If you have read the recent blog on the news about the rise of AI, one might be forgiven for thinking that the dawn of some futuristic Science-Fiction film is upon us. That soon robots will be roaming the Earth causing devastation and some AI will free itself from the bonds of its owner and start a devastating, destructive campaign!

Well, this might sound exciting, but I must say I have a far more sober view of what the future of AI looks like (at least for the foreseeable present).  AI nowadays is entirely explainable: if you understand how it works, you can see how unlikely it is that the robots will be taking up arms any day now.


A history of AI

AI was originally a global term which included all problems that we had no clue about how to solve. Out of this sea came Object-Oriented Programming, Speech-Recognition, Language-Processing, etc. which are all forms of AI but use specific, highly-optimised algorithms that could never generate a robotic menace. 

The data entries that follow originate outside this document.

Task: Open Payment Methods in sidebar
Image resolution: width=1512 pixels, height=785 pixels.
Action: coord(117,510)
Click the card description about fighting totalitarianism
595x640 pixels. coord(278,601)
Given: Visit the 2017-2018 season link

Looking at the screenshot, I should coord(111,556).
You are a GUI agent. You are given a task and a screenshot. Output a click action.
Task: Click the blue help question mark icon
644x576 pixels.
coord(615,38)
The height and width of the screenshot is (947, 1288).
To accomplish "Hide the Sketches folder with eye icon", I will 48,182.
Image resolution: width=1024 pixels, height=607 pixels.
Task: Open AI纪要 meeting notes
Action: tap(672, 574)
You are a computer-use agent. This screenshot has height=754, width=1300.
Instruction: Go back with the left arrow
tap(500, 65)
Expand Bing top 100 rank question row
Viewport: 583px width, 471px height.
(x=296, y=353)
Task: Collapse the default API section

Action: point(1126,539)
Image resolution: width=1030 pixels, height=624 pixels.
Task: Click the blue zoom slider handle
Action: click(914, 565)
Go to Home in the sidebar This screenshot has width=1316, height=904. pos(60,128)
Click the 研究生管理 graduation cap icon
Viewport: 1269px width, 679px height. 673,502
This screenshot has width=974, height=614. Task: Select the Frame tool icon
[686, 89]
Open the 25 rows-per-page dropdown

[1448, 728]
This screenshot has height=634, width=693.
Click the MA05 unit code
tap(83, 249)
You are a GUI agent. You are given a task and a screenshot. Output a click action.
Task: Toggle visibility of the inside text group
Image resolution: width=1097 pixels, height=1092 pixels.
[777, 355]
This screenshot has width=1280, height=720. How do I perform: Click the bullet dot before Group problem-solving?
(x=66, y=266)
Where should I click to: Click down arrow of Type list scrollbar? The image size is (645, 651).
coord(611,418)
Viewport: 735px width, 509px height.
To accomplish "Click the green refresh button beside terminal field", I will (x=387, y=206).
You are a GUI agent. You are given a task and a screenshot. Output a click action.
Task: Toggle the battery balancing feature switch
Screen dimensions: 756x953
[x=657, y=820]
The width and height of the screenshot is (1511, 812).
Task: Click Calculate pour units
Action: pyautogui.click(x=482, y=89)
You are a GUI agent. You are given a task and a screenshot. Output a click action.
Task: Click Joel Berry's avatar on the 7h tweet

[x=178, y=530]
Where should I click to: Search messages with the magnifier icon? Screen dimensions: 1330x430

However, the fact that all of these aspects of what was once AI now have their own groups at universities and are given names that do not strike fear shows how little we understand AI. We imagine AI as some futuristic whole which somehow, unknown to the researchers, the machine ‘wakes’ up. This is a rather SciFi view: in reality, the steps would have been incremental. The scientists would know exactly how the machine worked and thereby could program against the robot going on a rampage.

One may argue but what about ‘Neural Nets’: aren’t they a model of neurons in the brain, so don’t they learn? Doesn’t that mean they could learn to do bad things? 

If we considered the wiring of the brain in terms of wires (connections) and processors (neurons) then the scale of wiring of a computer is more similar to that of a bacteria than a human brain. As a result, Neural Nets are an incredibly crude and simple approximation of how our brains work, and they cannot learn something that they have not been trained or built for.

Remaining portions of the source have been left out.